BRIEF 1: Translate this sentence from the blog post about CNN into Spanish: "For us, though, CNN is our background noise."
BRIEF 2:
Answer these questions using the blog post about CNN:
(a) How many cups of coffee does the household drink while CNN is on?
(b) What does the writer give Linda each week?
(c) Whose logo does the writer expect to burn into the screen?
BRIEF 3: Resume the blog post about CNN, starting right after its last line.

SUPPLIED TEXT:
<<<<
Tuesday, March 3, 2009

Broadcast News

For most people, it's music. For us, though, CNN is our background noise. It's the station we tune to while drinking our mandatory three cups of coffee to get our hearts started. And then we leave it on - often throughout the day. In fact, I am waiting for the inevitable burn-in of the CNN logo on our screen.

Even when LK and I are both upstairs, CNN is often reporting the news to an empty room downstairs. I know it's not very green, but we are both pretty well tapped into subconsciously listening for the noise that accompanies a Breaking News bulletin. Apparently we have some inner compulsion to know what's happening in the world as soon as it breaks - even though we are usually sick to death of the excessive detailed coverage that automatically follows any breaking news.

And it is that breaking news bulletin that must be driving this habit of ours, because with wall-to-wall news coverage we have also learned how to not pay attention. I torture Linda by giving her the Sunday paper's trivia quiz each week. She has near total recall about such things as where Vanessa Redgrave met Franco Nero in the late 1960s, but she draws a blank when the question concerns someone who has been the center of CNN reports throughout the week.

I think this typical exchange during a CNN broadcast on the weekend may very well explain why this is so:
LK - What did he just say?
>>>>
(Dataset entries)
<<<<
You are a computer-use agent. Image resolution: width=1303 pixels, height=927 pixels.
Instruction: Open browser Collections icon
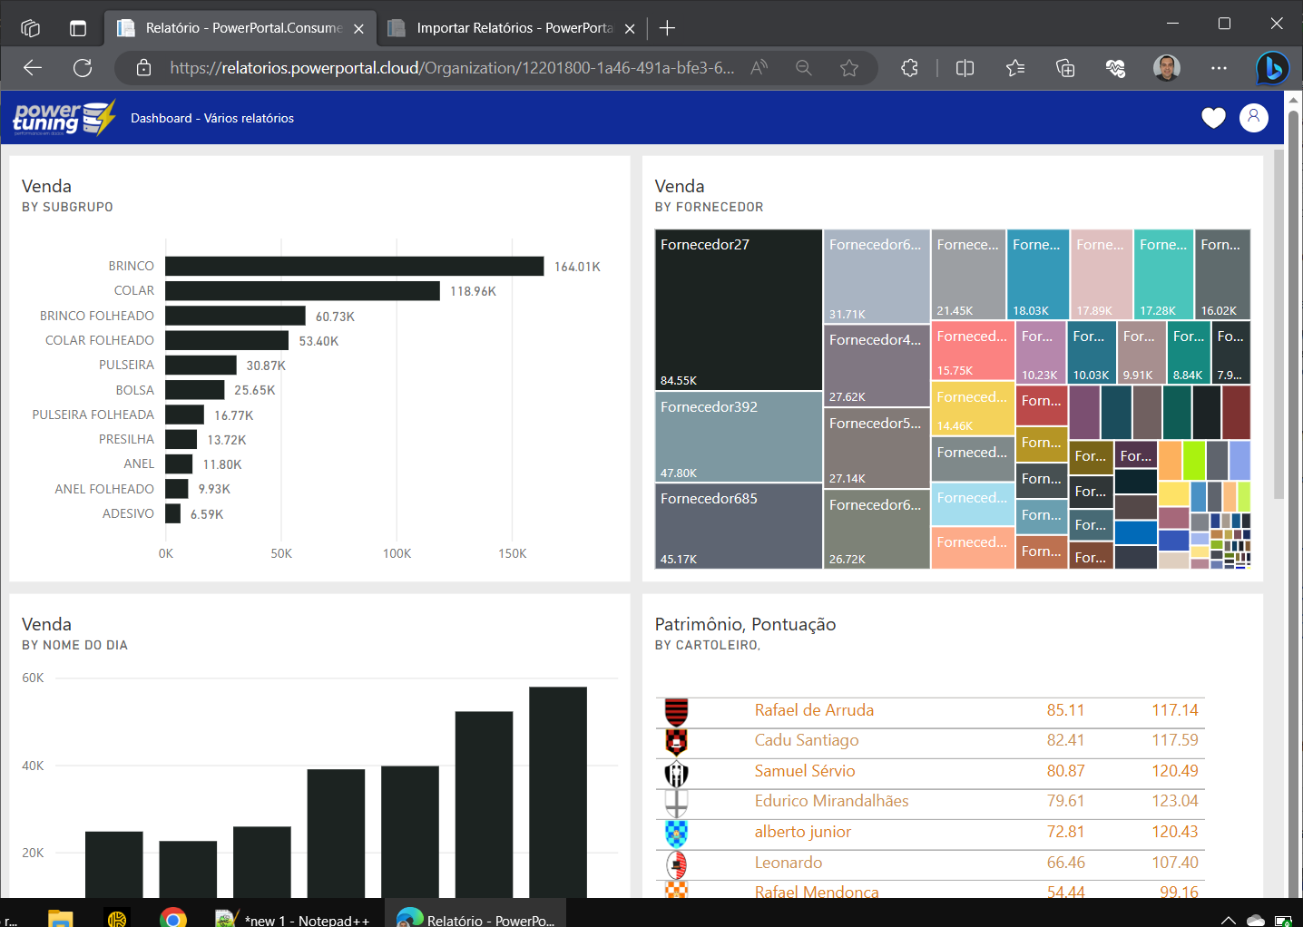point(1065,68)
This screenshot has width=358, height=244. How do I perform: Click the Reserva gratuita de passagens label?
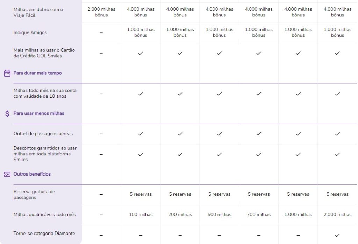pos(34,194)
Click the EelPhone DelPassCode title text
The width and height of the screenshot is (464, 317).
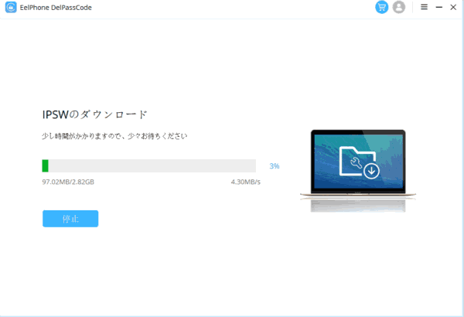click(56, 8)
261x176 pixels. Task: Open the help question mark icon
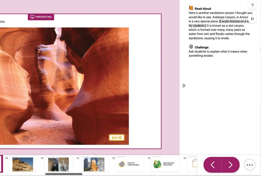pyautogui.click(x=252, y=5)
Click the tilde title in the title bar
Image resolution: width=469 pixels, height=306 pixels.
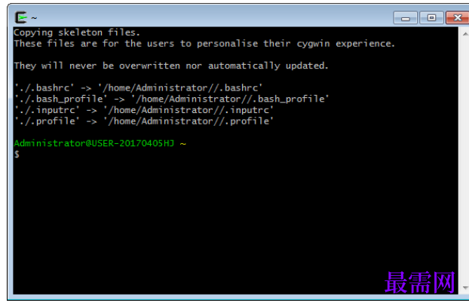tap(34, 18)
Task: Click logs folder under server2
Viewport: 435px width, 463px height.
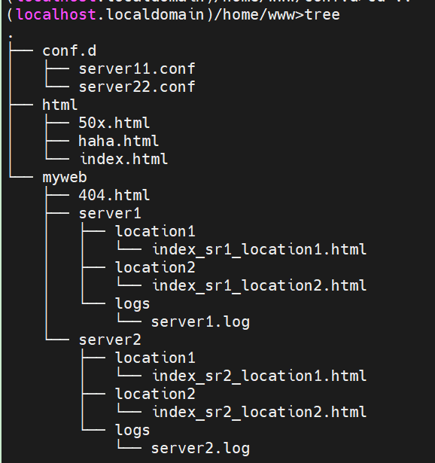Action: pos(132,431)
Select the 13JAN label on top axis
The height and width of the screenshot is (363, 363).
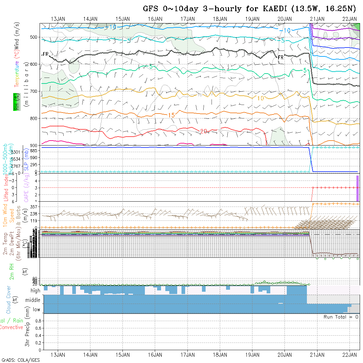(58, 19)
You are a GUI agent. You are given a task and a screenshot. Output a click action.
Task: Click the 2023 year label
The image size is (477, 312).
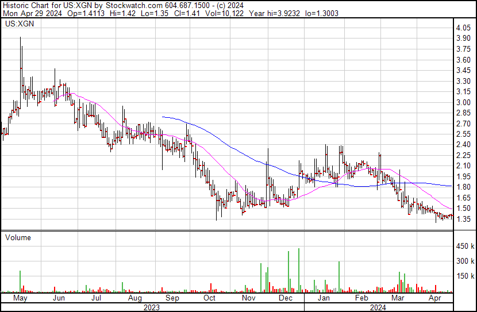click(151, 307)
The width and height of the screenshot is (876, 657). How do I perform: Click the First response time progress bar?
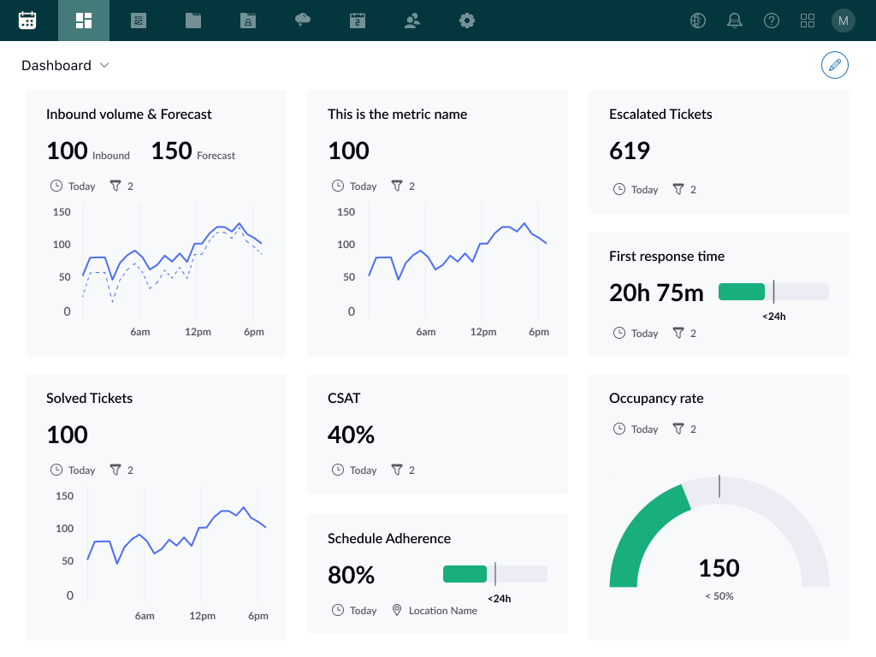773,292
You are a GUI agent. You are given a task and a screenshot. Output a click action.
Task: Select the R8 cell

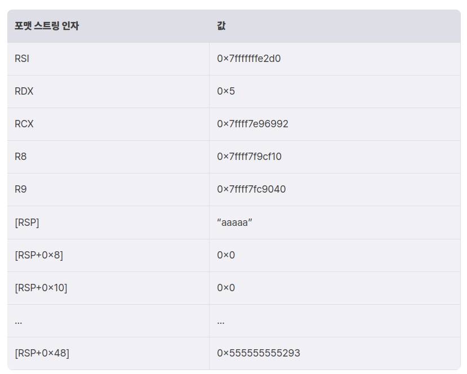(21, 157)
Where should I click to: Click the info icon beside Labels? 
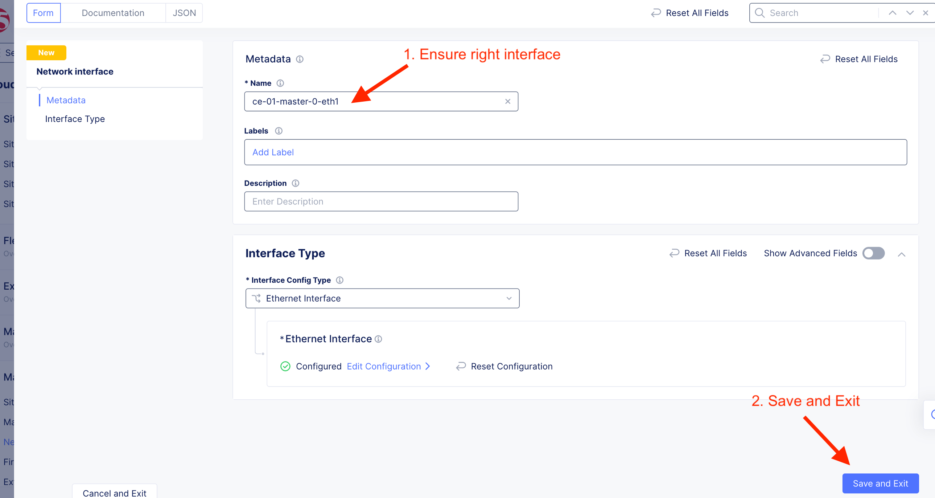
>>>>
RESPONSE AREA 1: Para nosotros, sin embargo, CNN es nuestro ruido de fondo.

RESPONSE AREA 2:
(a) Three cups, which the writer calls mandatory.
(b) The Sunday paper's trivia quiz.
(c) The CNN logo.

RESPONSE AREA 3:
DK - I don't know. I wasn't listening.

Here in Oz we get the International CNN network, which is actually quite a bit different from the one you see in the US. Although they do give us plenty of US coverage by carrying the shows anchored by Wolf Blitzer, Anderson Cooper and Larry King, most of the remaining news broadcasts are anchored out of London or Hong Kong and feature lots more international news than the US audience gets.

Even at that, it's still pretty US-centric. Much of the international coverage is about things involving the US overseas - especially places where the US encounters enemies (Afghanistan, Iraq, Iran, Korea, etc). The other remaining coverage is split mostly between coverage of wars, natural disasters, conjoined twins and other kids with medical probems. Their coverage of Australia has veered between disaster coverage (bushfires and floods) and things like beached whales and shark attacks.

The best thing for me with the International CNN network is the diversity of their anchors. In the US, you get anchors with names like Lou Dobbs. Not so over here, as our CNN personalities are a United Nations of Broadcasting.

I don't know how I can work it into anything I am doing but I have this idea for a family in a novel that is straight out of Dickens - raucous, eccentric and with a huge brood of kids. The parents have CNN International on in the background all the time, and because they so love CNN, they have named the kids for their favorite anchors: Ralitsa, Isha, Fionnualla, Hala, Monita, Anjali, Wolf and Larry.